Said Commissioner Kenesaw Mountain Landis, “Regardless of the verdict of juries, no player who throws a game, no player who undertakes or promises to throw a ballgame, no player that sits in conference with a bunch of crooked players and gamblers where the ways and means of throwing a game are discussed and does not promptly tell his club about it, will ever again play professional baseball. Period.”

Now, history does not tell us whether the accused players and their manager and owner sat with the judge with an urgent if unusual proposal: “Your honor, can we make a suggestion? How about if we stipulate to your decision but we put off the penalty phase till--oh, say, 1931, or so? Sound reasonable?

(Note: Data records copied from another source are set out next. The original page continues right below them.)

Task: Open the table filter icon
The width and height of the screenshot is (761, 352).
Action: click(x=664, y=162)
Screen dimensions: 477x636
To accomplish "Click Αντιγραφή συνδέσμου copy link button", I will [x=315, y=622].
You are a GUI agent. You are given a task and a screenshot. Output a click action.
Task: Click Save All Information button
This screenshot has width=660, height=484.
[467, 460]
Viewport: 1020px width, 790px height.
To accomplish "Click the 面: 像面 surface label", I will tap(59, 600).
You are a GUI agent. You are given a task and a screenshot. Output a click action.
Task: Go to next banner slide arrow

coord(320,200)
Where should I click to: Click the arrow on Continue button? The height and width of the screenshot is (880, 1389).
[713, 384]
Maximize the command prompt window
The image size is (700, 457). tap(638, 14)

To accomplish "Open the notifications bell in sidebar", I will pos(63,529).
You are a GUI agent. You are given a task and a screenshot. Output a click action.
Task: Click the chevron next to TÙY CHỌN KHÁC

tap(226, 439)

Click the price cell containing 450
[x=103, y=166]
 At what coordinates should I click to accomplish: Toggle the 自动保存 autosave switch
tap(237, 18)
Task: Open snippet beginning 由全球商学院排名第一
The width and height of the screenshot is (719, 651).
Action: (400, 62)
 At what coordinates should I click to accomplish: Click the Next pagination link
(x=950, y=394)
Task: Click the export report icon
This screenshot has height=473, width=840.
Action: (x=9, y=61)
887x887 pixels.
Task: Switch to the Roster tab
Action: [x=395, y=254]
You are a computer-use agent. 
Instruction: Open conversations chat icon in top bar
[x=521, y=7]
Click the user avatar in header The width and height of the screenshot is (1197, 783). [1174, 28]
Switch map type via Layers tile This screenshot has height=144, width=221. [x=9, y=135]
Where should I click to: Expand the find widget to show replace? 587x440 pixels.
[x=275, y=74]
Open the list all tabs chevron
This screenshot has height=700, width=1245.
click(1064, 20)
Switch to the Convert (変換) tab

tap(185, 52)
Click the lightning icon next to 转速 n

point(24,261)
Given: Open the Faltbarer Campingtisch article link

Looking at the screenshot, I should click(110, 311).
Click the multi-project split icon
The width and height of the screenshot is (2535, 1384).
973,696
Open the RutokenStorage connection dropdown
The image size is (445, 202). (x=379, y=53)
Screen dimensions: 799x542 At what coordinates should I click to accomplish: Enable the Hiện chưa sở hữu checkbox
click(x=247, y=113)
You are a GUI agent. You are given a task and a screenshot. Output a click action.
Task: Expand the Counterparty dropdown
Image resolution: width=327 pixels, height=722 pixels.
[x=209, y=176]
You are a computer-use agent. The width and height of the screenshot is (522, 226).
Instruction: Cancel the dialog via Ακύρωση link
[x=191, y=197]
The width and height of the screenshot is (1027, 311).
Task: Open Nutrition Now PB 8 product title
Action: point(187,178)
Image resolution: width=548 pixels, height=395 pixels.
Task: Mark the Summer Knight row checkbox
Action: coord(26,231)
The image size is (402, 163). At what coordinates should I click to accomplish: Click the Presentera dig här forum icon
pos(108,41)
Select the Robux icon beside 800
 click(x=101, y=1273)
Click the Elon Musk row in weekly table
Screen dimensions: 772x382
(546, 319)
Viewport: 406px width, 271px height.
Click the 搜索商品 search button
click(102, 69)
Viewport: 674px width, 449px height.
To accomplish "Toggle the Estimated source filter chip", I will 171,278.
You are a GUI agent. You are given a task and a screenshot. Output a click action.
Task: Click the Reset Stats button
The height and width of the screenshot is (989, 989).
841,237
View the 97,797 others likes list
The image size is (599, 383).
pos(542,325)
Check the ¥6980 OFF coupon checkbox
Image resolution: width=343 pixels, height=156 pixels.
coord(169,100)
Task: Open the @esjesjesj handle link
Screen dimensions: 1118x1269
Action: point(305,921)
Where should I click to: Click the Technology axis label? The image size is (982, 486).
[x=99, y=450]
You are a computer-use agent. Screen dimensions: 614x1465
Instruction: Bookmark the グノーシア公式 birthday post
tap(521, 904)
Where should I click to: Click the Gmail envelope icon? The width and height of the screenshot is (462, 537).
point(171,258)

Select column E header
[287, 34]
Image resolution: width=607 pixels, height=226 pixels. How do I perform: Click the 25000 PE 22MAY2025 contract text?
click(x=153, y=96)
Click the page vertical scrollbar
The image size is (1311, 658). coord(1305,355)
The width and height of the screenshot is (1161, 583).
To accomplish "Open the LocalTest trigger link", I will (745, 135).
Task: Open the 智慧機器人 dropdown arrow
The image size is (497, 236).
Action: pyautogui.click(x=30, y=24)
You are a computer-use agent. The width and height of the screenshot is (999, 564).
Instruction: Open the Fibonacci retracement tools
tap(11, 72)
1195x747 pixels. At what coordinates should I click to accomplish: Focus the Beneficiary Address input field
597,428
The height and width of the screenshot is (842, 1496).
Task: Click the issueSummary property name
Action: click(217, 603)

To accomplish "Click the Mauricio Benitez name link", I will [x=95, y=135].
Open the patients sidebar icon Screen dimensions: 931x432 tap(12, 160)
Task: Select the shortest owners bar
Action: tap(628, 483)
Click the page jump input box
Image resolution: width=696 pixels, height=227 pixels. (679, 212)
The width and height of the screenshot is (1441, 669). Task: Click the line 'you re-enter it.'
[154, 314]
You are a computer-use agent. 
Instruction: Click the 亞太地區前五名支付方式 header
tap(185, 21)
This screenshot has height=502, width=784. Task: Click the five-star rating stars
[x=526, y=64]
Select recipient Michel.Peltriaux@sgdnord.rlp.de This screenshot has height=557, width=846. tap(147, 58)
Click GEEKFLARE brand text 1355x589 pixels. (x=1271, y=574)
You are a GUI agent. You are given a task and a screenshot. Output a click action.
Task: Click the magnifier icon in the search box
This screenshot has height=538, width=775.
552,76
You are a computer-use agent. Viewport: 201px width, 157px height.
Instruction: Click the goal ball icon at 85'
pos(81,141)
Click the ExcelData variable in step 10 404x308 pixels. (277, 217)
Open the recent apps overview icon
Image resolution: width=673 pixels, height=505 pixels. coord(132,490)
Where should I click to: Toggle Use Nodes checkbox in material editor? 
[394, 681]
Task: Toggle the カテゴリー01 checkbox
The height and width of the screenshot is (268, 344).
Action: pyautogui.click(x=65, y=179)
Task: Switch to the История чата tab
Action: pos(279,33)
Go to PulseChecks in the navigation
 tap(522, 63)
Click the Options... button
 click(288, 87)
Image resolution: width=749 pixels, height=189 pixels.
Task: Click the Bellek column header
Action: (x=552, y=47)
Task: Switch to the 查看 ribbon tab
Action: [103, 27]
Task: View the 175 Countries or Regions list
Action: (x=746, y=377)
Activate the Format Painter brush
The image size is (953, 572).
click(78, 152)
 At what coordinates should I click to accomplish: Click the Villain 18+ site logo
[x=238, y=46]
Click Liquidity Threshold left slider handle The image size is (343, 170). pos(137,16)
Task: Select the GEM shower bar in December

“We don’t want to dispute your findings, even though we have a valid court acquittal, you understand? We just think it’s in the best interest of the team. I mean, we have several years left of championship ball in this team. We might win a World Series or two--if it’s honest, of course. I mean, we’ve got all these great players--when they’re trying, that is.

“So, how about if we let this thing slide to where it won’t hurt the team chances all that much? I mean, boys will be boys, eh, judge?”

Wouldn’t you love to have heard the judge’s reply?

But, times change, as the Alomar case shows. Can it be that baseball has changed? Nah. It’s commissioners who have changed.